#### RECORDS SUPPLIED
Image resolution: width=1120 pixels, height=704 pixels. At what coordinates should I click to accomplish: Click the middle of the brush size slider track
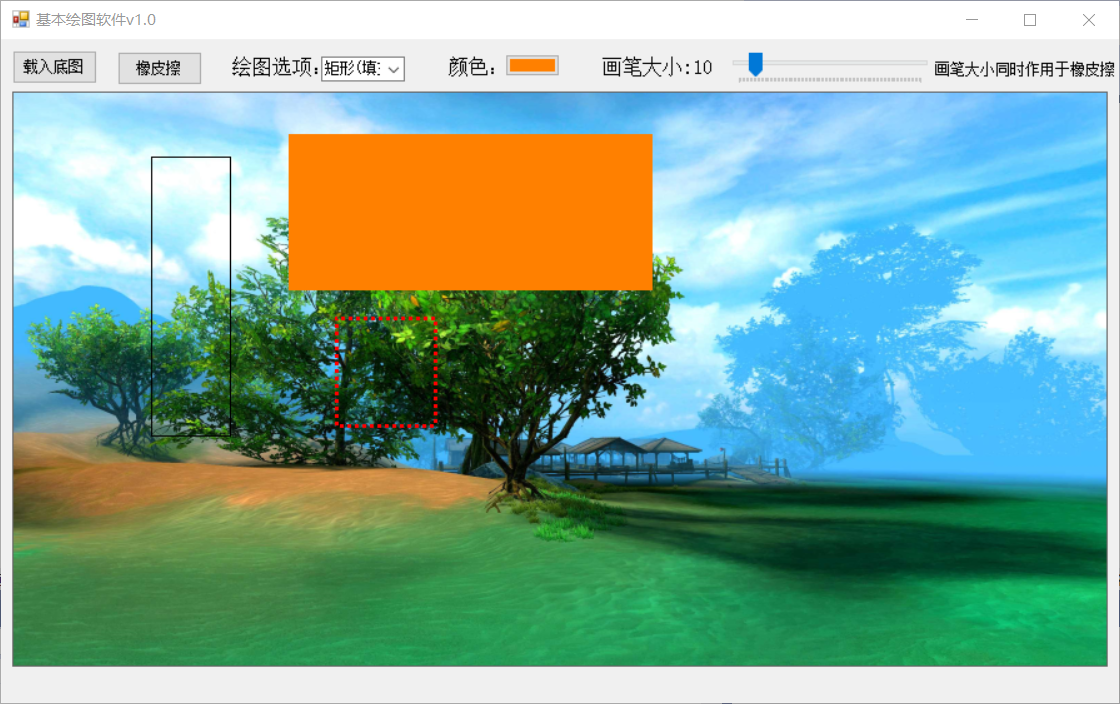(x=830, y=63)
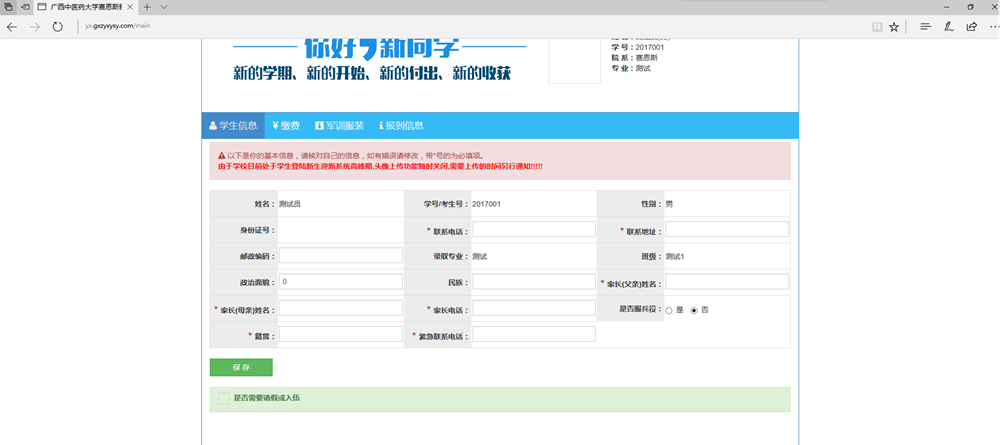Select 否 for 是否服兵役
The image size is (1000, 445).
pos(694,310)
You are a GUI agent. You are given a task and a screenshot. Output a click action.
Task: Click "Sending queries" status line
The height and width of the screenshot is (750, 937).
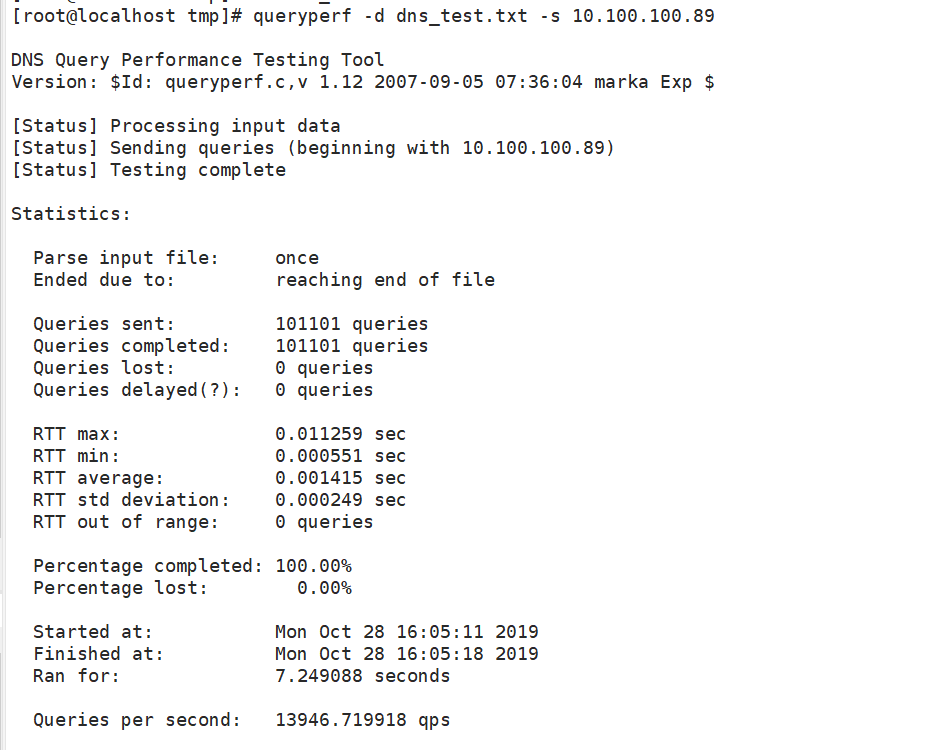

#### WRITTEN EXERCISE
Reproduce all of the material above word for word, leaving out the pictures.

#### SOLUTION FOR THIS EXERCISE
Image resolution: width=1120 pixels, height=704 pixels. At what coordinates should I click to accomplish: Click the middle of the brush size slider track
(x=830, y=63)
Select 否 for 是否服兵役
The image size is (1000, 445).
pos(694,310)
You are a GUI agent. You are given a task and a screenshot. Output a click action.
Task: Click "Sending queries" status line
The height and width of the screenshot is (750, 937).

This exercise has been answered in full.